In 2015, enterprises in Switzerland spent almost CHF 43 million per day, including Saturdays and Sundays, to carry out their own R&D activities (intramural R&D). This is the highest level ever recorded, surpassing that of the previous survey conducted in 2012 by the FSO.
Switzerland well situated
In international comparison, Switzerland maintains its position as one of the countries with the most active enterprises in terms of research and development. For two decades, R&D expenditure has increased faster than economic activity as a whole in Switzerland, measured by gross domestic product (GDP).
Pharmaceuticals play a leading role
"Pharmaceuticals" is the industry investing the most in R&D. It alone represents 35% of total R&D expenditure amounting to CHF 5.5 billion. The other two main industries are "Research and Development" and "Machinery", which represent 16% and 10% respectively of total R&D expenditure by enterprises.

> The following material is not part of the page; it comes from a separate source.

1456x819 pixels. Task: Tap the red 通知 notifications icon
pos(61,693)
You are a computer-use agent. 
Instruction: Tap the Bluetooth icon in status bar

All industries have increased their intramural R&D expenditure with the exception of "Metallurgy", which saw a marked decline (-30%) and "Others" which fell slightly (-3%). The greatest increase (+66%) was seen in the "ICT services" industry.
Revival of basic research
2015 was marked by a sharp rise in enterprises’ expenditure dedicated to basic research. The amounts allocated more than doubled between 2012 and 2015 reaching CHF 3.5 billion. This means that nearly a quarter of expenditure went on basic research. This proportion is much larger than usual as enterprises are tending to neglect basic research in favour of applied research activities and experimental development.
Increase in R&D personnel
In 2015, 57,000 people were actively involved in research and development work in enterprises. This represents a 10% increase in R&D personnel, following a similar trend to that of all R&D expenditure. Three-quarters of personnel have a tertiary qualification (77%). Women represent 22% of research personnel, foreigners 38%.